Background: The landmark National Aeronautics and Space Administration Twins Study represented an integrated effort to launch human space life science research into the modern age of molecular- and "omics"-based studies. As part of the first One-Year Mission aboard the International Space Station, identical twin astronauts Scott and Mark Kelly were the subjects of this "out of this world" research opportunity. Telomeres, the natural ends of chromosomes that shorten with cell division and a host of lifestyle factors and stresses, are key molecular determinants of aging and aging trajectories.

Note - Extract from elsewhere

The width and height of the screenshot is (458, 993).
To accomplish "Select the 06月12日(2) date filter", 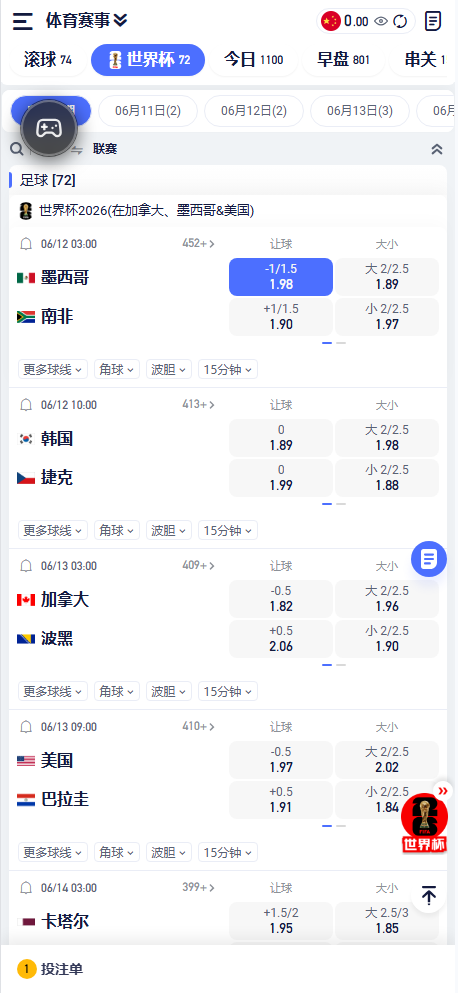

Methods: We proposed that telomere length dynamics (changes over time) represent a particularly relevant and integrative biomarker for astronauts, as they reflect the combined experiences and environmental exposures encountered during spaceflight. Telomere length (quantitative polymerase chain reaction and telomere fluorescence in situ hybridization) and telomerase activity (quantitative polymerase chain reaction -telomere repeat amplification protocol) were longitudinally assessed in the space- and earth-bound twins. Chromosome aberrations (directional genomic hybridization), signatures of radiation exposure, were also evaluated.
Results: The twins had relatively similar telomere lengths before spaceflight, and the earth-bound twins' telomeres remained relatively stable over the course of the study. Surprisingly, the space twins' telomeres were longer during spaceflight, and upon return to Earth shortened rapidly, resulting in many more short telomeres after spaceflight than before. Chromosomal signatures of space radiation exposure were also elevated during spaceflight, and increased inversion frequencies persisted after spaceflight, suggestive of ongoing genome instability.
Conclusion: Although the definitive mechanisms underlying such dramatic spaceflight-associated shifts in telomere length remain unclear, improved maintenance of telomere length has important implications for aging science and improving healthspan for those on Earth, as well.